OK, I digress. Not all monster growers have a God complex. Some simply thirst for public acclaim. They’re the folks who step forward to accept blue ribbons at the county fair, those who pose for photos with their gargantuan gourds or colossal cauliflowers for the local newspaper, and who graciously accept speaking invitations from the neighborhood garden club.
My brother-in-law, Gene, is a monster grower whose vegetables have been featured in his hometown newspaper. Not only has Gene been invited to speak before the members of the local garden club, but he even has groupies – neighborhood women who are drawn to his garden like honeybees to nectar. Gene claims he grows monsters just to see the shocked look on people’s faces. Come on, Gene, admit it. It’s good to be a gardening idol.
At the top end of the game, world champion growers can become as famous as, say, an Olympic gold medalist or a serial killer. Set a new record with a monster pumpkin, and your name goes into the Guinness Book of World Records. Plus, there’s a good chance you’ll be invited to appear on a network television talk show or be profiled in USA Today or the Wall Street Journal. Hah, and your mother-in-law said you’d never amount to a pinch of manure.
For some monster growers, it’s about the money. Although you’ll have to hit the big leagues if you hope to recoup your investment in greenhouses and grow lights, fertilizers, insect and pest repellents, well-seasoned cow pies, and enough water to fill the municipal swimming pool.
Back in 1996, a New York couple produced a pumpkin weighing in at a whopping 1,061 pounds, thereby claiming the World Pumpkin Federation’s $50,000 prize for the first pumpkin to smash the 1,000-pound barrier. Life can be good for monster growers.
While the $50,000 jackpot has been claimed, you can still earn serious cabbage with big vegetables. A 1,524-pound pumpkin won $9,144 in prize money at last year’s Half Moon Bay Art and Pumpkin Festival in California. And a 1,535.5 pounder earned $7,500 at the Giant Pumpkin & Harvest Festival in Elk Grove, California. Those West Coast folks are serious about their pumpkins.
The Great Pumpkin Commonwealth is an international organization of pumpkin growers that organizes and sanctions some 58 weigh-off competitions around the world. At sanctioned events, they offer a $1,000 prize for the heaviest pumpkin, $500 for the heaviest green squash and $500 for the heaviest orange pumpkin. Break the world record with your pumpkin or squash, and they’ll put another $500 in your pocket.

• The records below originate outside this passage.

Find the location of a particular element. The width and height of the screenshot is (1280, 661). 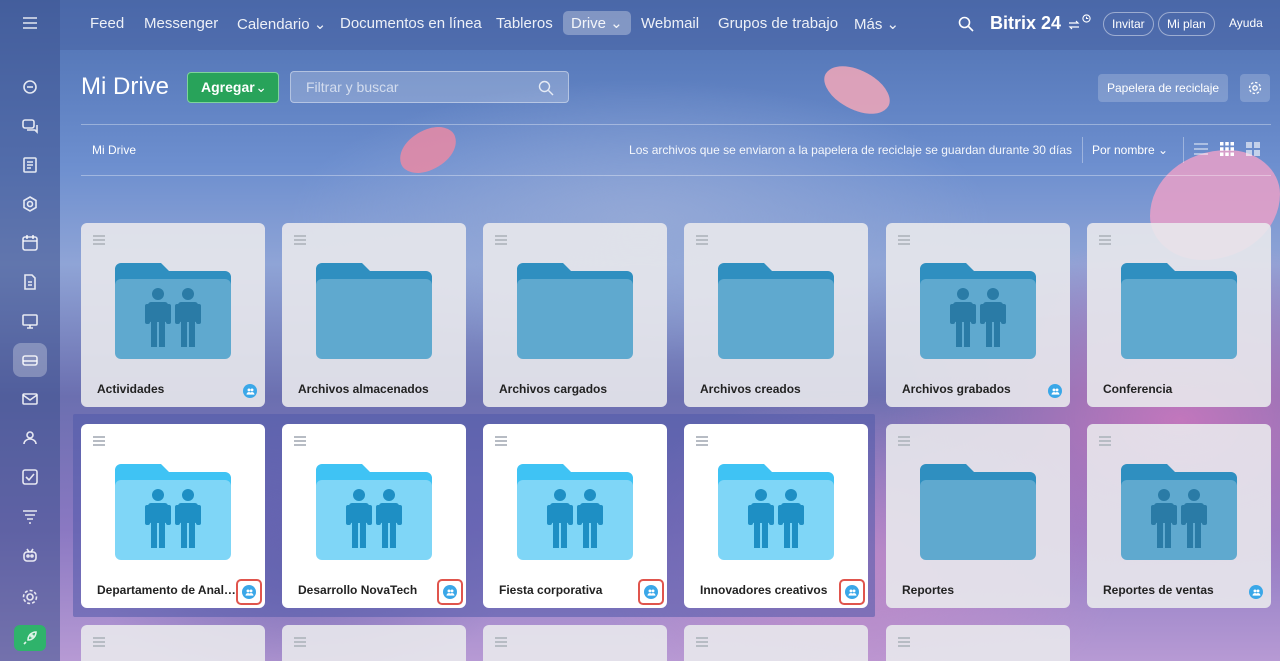

nav-boards: Tableros is located at coordinates (524, 24).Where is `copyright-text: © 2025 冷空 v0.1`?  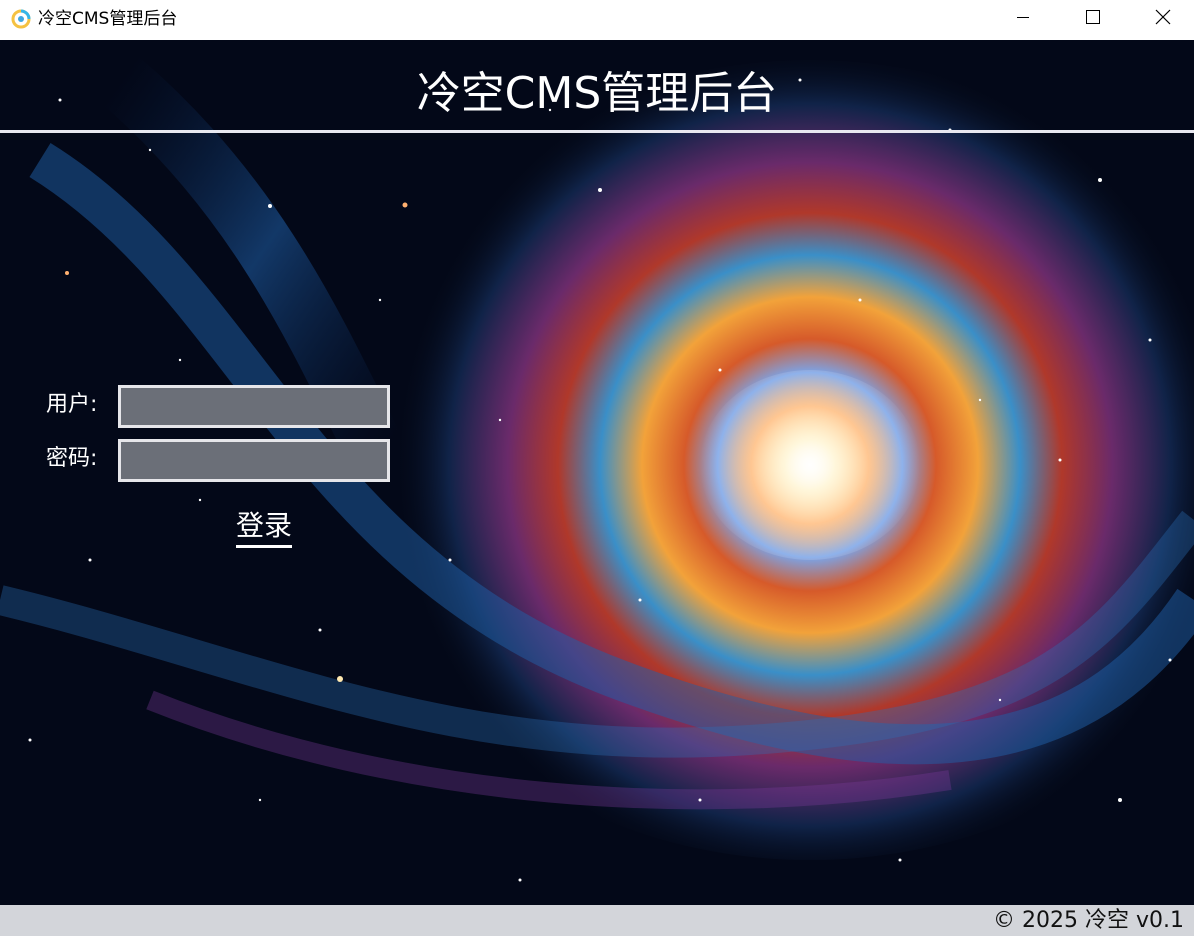
copyright-text: © 2025 冷空 v0.1 is located at coordinates (1088, 920).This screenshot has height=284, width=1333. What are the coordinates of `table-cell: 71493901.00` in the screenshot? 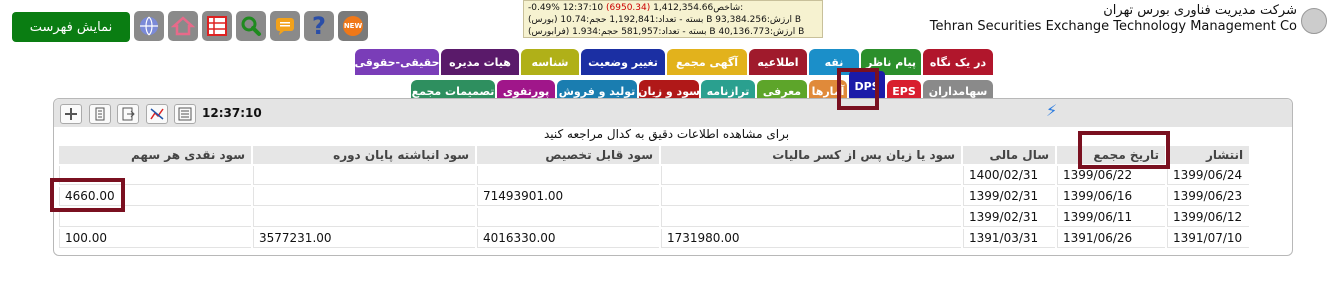 It's located at (568, 196). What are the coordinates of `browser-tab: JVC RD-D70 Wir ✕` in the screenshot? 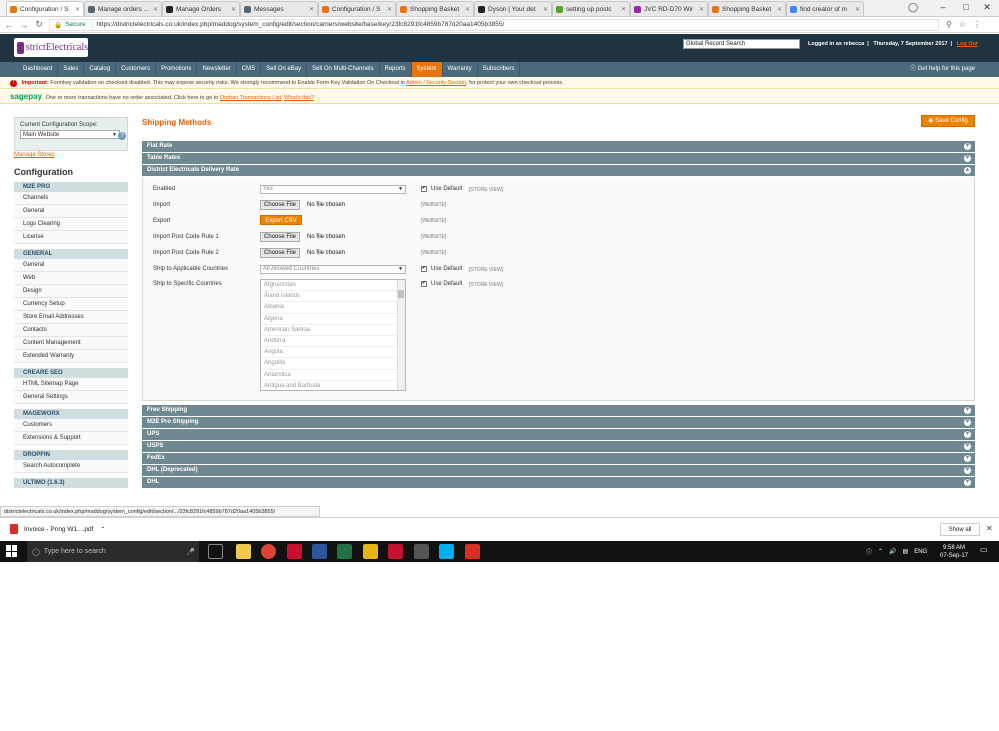 It's located at (669, 8).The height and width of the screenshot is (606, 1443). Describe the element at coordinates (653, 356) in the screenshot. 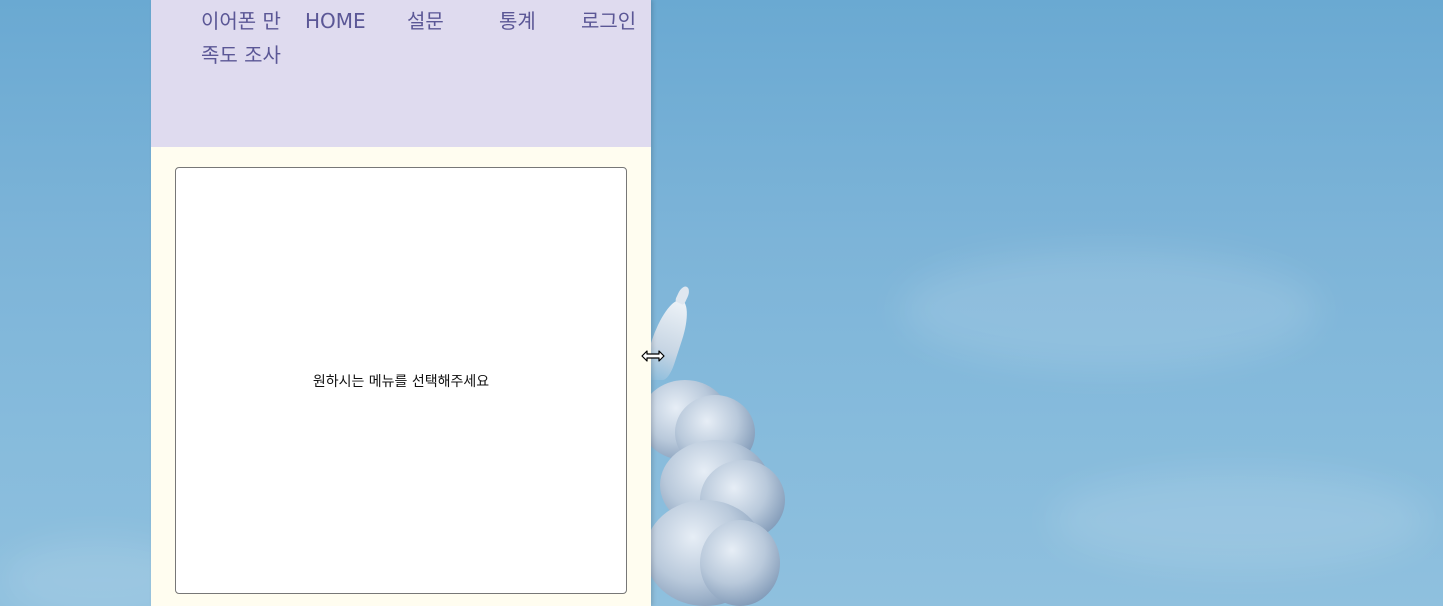

I see `horizontal-resize-cursor-icon` at that location.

There’s more money to be made if some restaurant or casino wants to buy your pumpkin for display. According to news reports, several giant pumpkins went on display last fall at a Las Vegas hotel and casino. Probably right beside the $5 slot machines.
None of this loot, of course, includes the “stud fees” you can earn by selling seeds from your prize-winning monster. Some monster growers also write “how-to” books, or are paid to endorse seed or fertilizer products. Others earn fees by making public appearances at gardening shows, where, no doubt, they’re mobbed by groupies.
I don’t think my brother-in-law has hit the big money yet. But at least he has a fan club.
Jerry Schleicher is a country humorist and cowboy poet from Parkville, Missouri, who gave up vegetable gardening after the squirrels began pointing and laughing at his tomato plants.